El mundo se descubre a través de las palabras lo mismo que el propio mundo crea o invita a crear palabras. Hay palabras que producen cosas y cosas que producen palabras. Y hay palabras que expresan intenciones e intenciones que se expresan en palabras. La desafortunada indicación a la Ley de Pesca fue una mala palabra o, si se prefiere, una palabra que obró contra su propio propósito. La indicación decía que “el Estado establecerá los mecanismos necesarios para garantizar el correcto manejo de los recursos hidrobiológicos sintientes en la pesca industrial”.

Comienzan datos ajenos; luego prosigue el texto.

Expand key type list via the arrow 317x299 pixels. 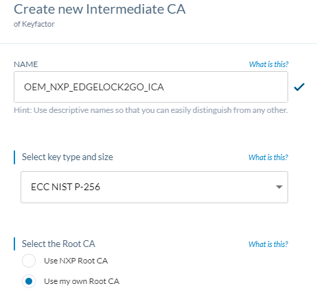tap(279, 187)
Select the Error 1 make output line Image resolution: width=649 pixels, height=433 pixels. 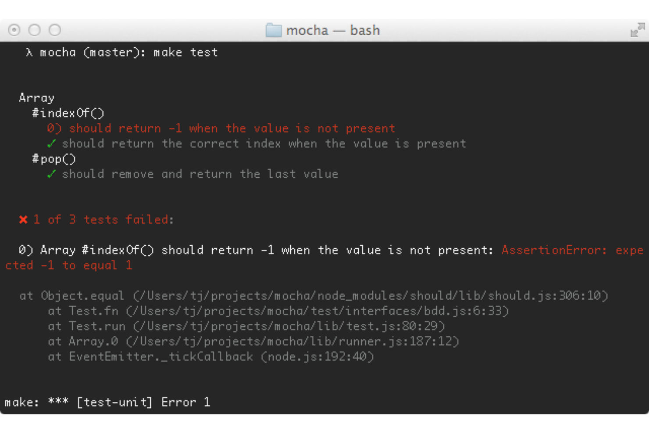107,402
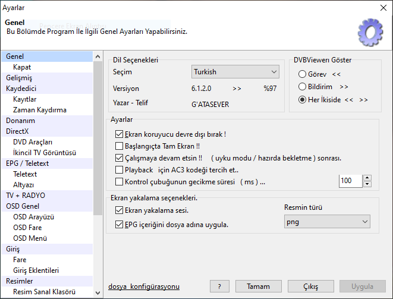Image resolution: width=393 pixels, height=299 pixels.
Task: Increase control bar delay with up arrow
Action: click(367, 178)
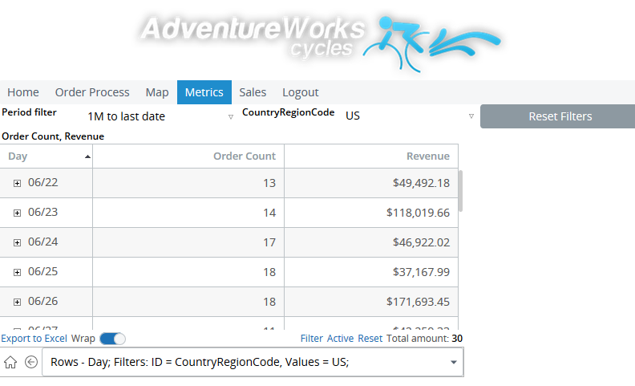Click the Revenue column header
Screen dimensions: 635x386
(427, 156)
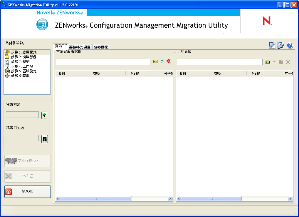Open the help question mark icon
Image resolution: width=299 pixels, height=217 pixels.
coord(290,45)
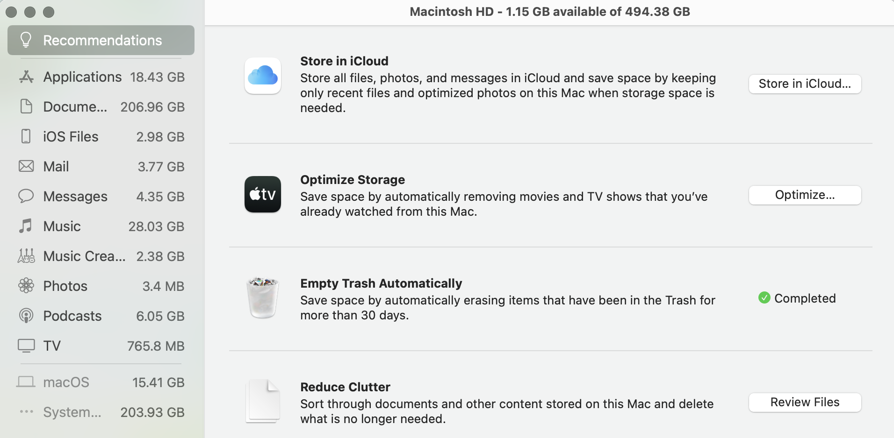Click the Photos flower icon
This screenshot has height=438, width=894.
coord(26,286)
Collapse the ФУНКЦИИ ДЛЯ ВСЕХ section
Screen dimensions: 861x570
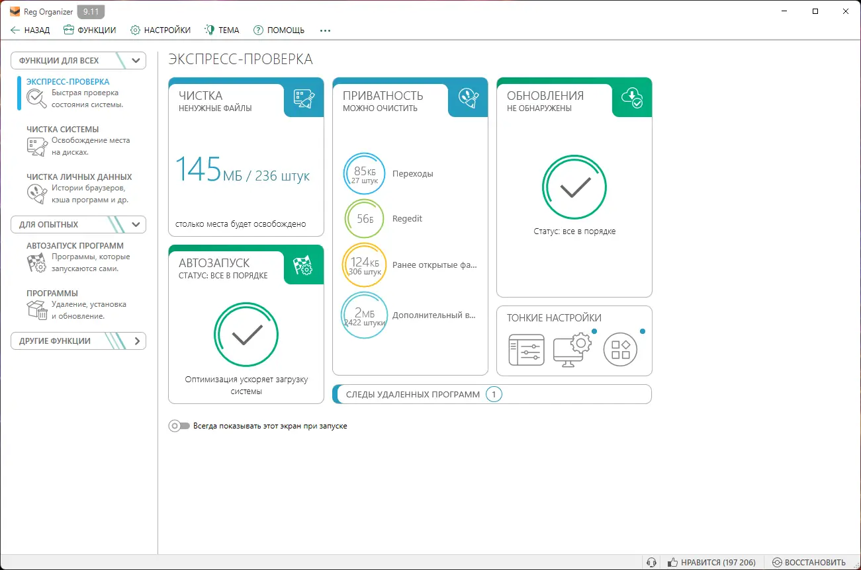[134, 60]
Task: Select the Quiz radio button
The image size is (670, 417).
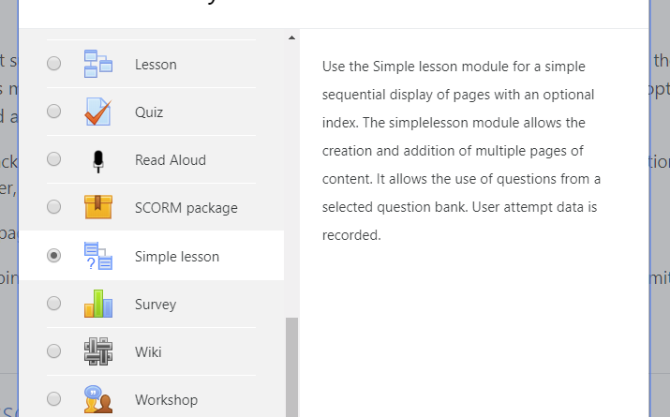Action: point(53,112)
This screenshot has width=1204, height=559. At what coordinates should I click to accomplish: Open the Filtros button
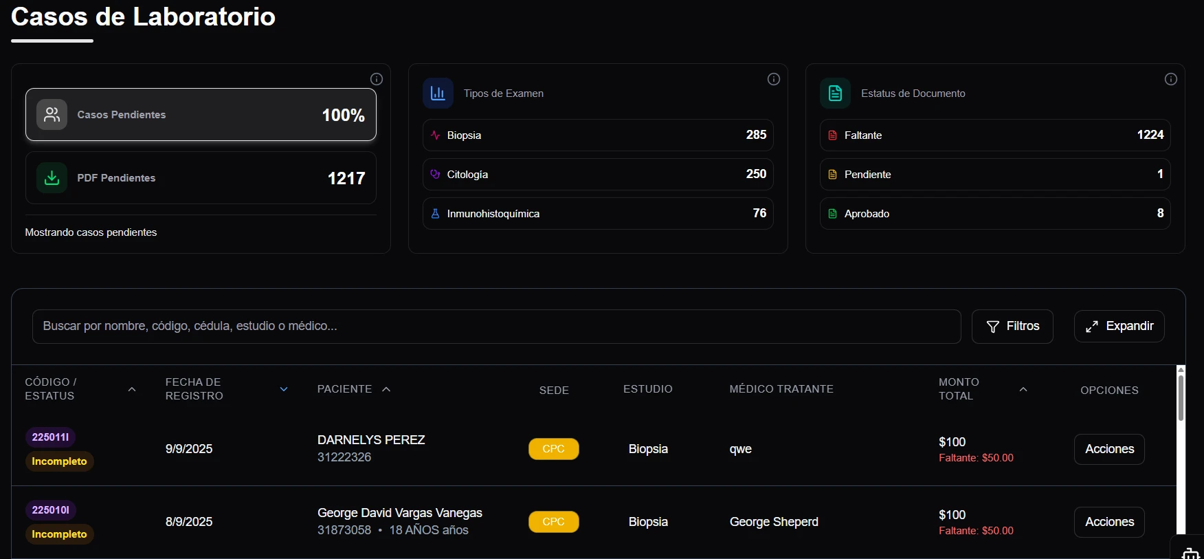1012,327
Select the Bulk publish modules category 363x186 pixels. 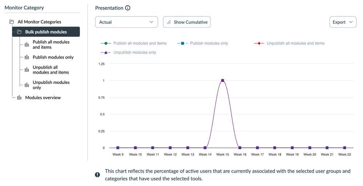(46, 32)
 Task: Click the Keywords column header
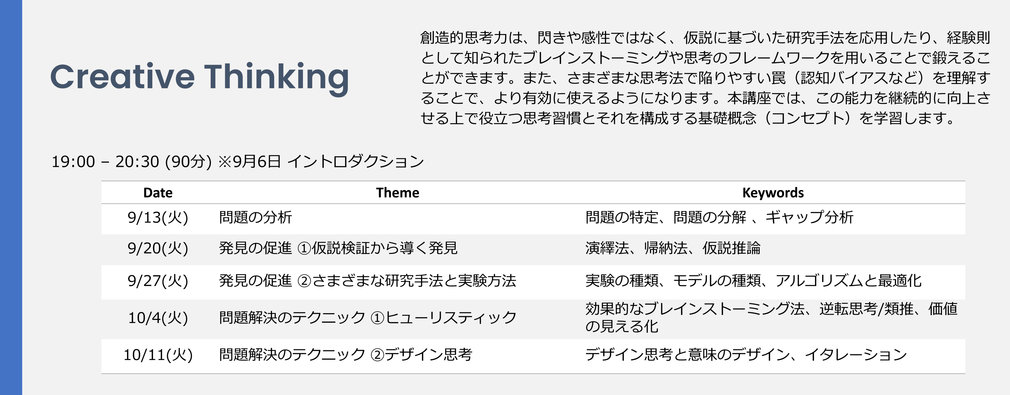773,193
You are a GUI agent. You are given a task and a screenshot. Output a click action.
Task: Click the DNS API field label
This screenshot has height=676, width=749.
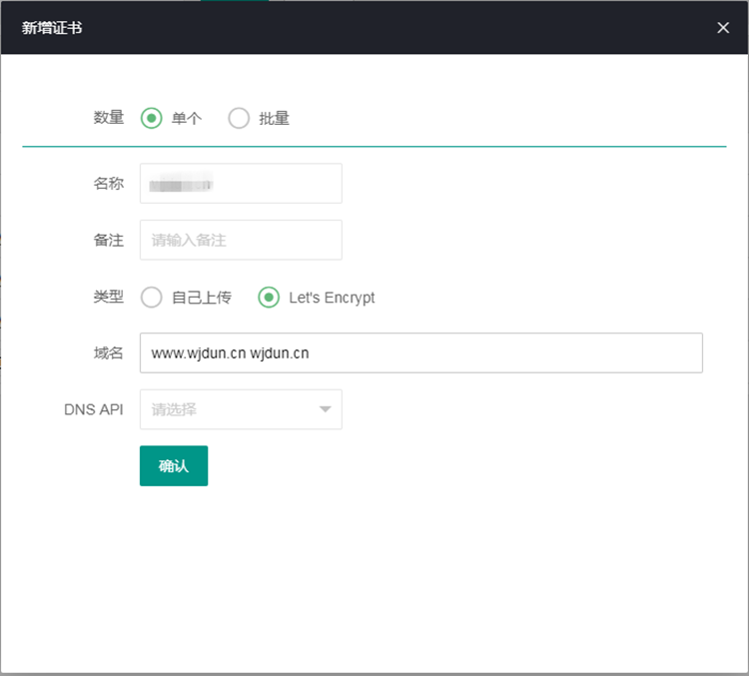click(x=93, y=409)
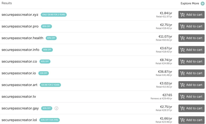Add securepasscreator.co to cart

(191, 62)
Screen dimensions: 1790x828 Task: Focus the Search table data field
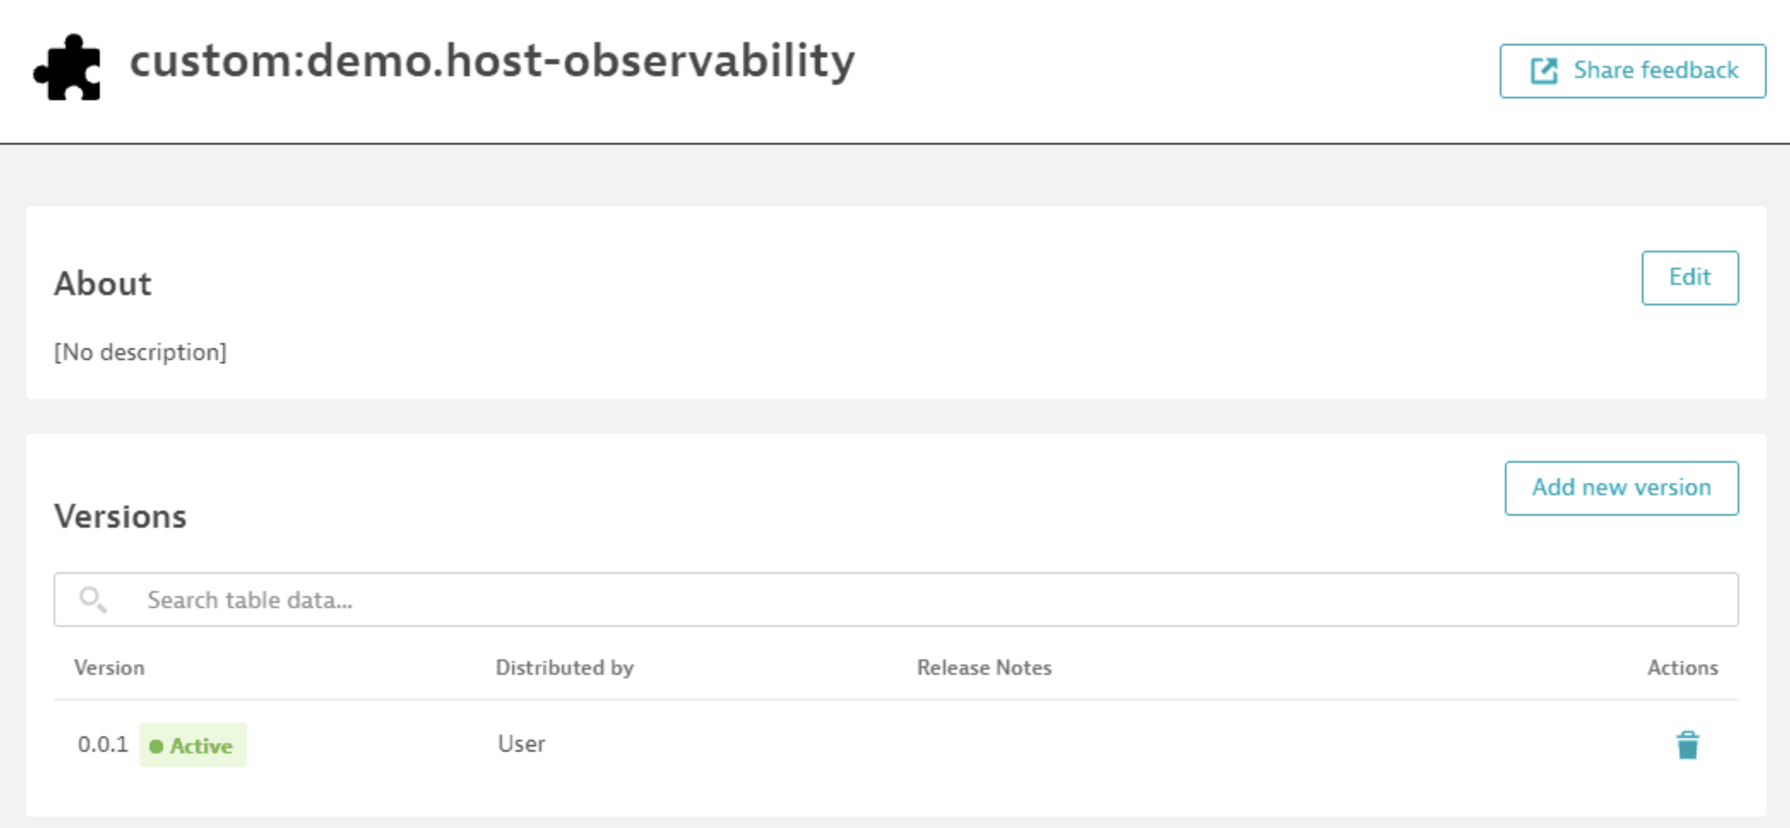903,599
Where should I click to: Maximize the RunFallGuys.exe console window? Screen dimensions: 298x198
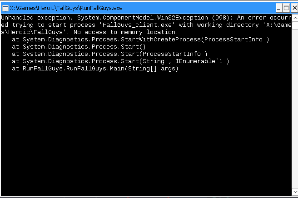286,8
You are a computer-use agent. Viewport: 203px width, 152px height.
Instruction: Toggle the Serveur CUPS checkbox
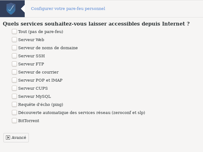[x=14, y=88]
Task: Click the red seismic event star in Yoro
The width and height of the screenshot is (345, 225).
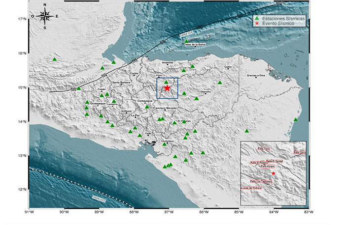Action: (167, 88)
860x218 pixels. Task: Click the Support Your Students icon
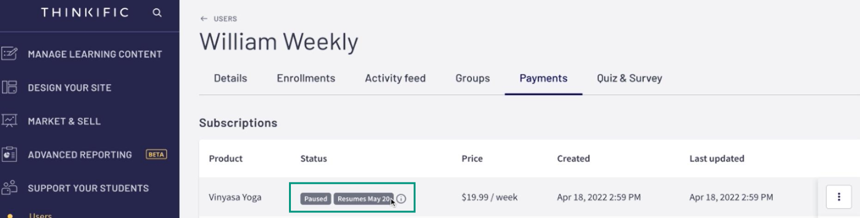pos(10,188)
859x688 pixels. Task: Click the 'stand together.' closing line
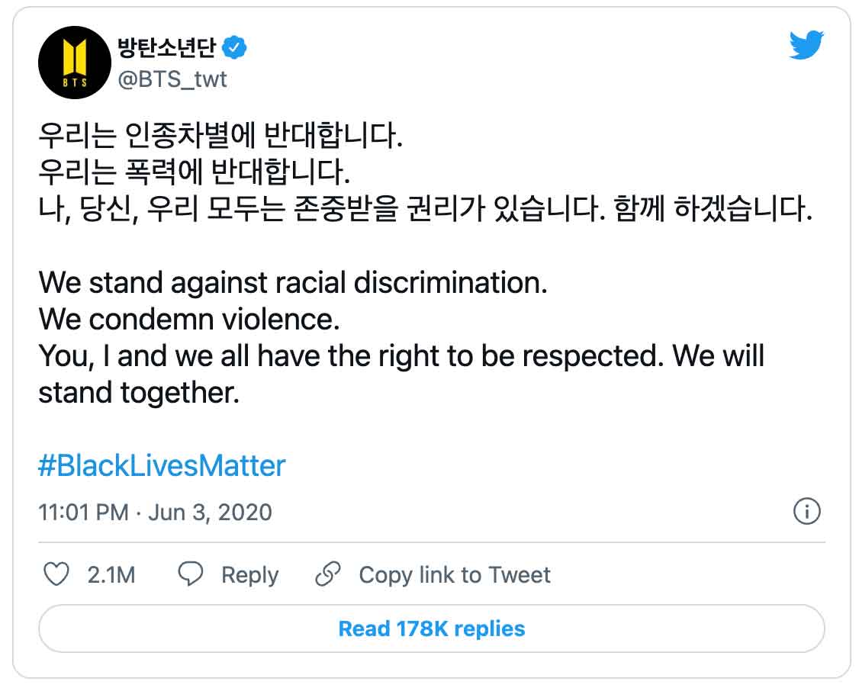(x=139, y=392)
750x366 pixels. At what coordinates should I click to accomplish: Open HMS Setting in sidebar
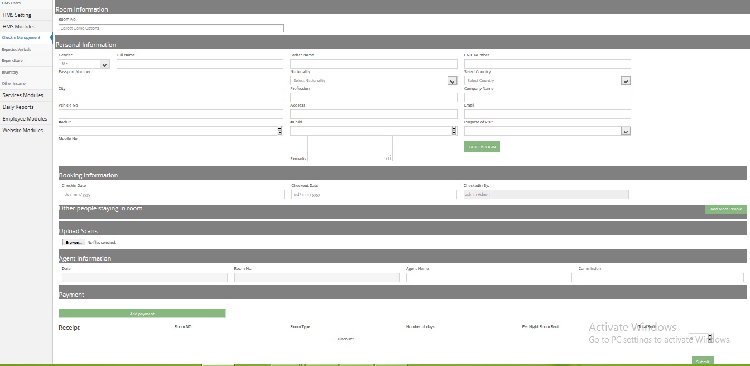pos(17,15)
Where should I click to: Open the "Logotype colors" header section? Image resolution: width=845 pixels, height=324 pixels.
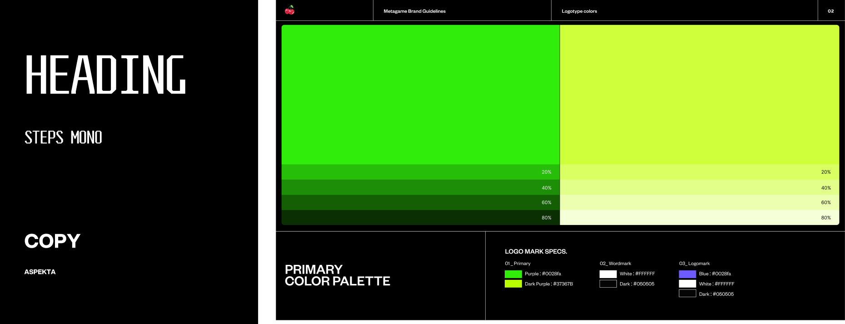[579, 11]
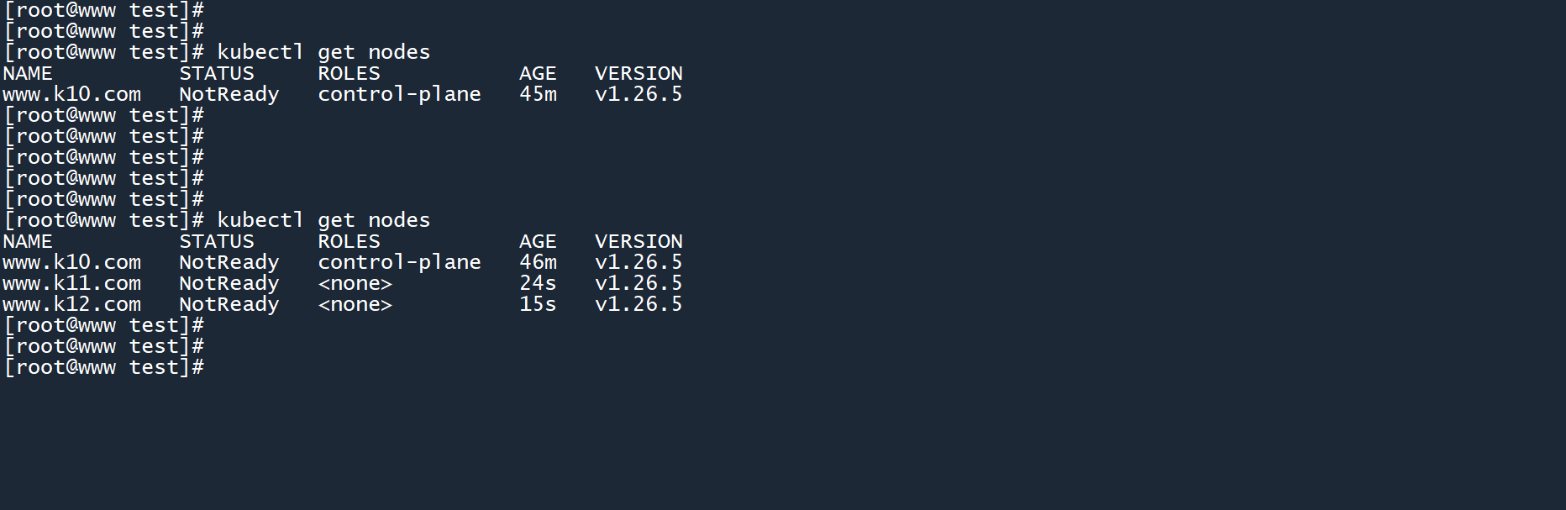
Task: Click the second kubectl get nodes command
Action: click(x=323, y=221)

Resulta difícil para la comunidad descifrar un mensaje de cuya buena intención no puede dudarse. Pero… el español, enmarañado con la jerga científica o el ideologismo, no suena bien ni representa adecuadamente lo que se quiere decir. En efecto, afirmar que los recursos hidrobiológicos son sintientes es incurrir en una contradicción no menor. Lo que llamamos recurso es un concepto que da cuenta de lo que para ciertos grupos humanos constituye algo necesario. En rigor, los seres vivos, los minerales y demás materiales de que está hecho el planeta no son recursos, se les convierte en tales. De no ser así, ¿a quien en su sano juicio podría caber la idea de afiliar la pesca a un Ministerio de Economía y no a uno del Medio Ambiente o de Agricultura?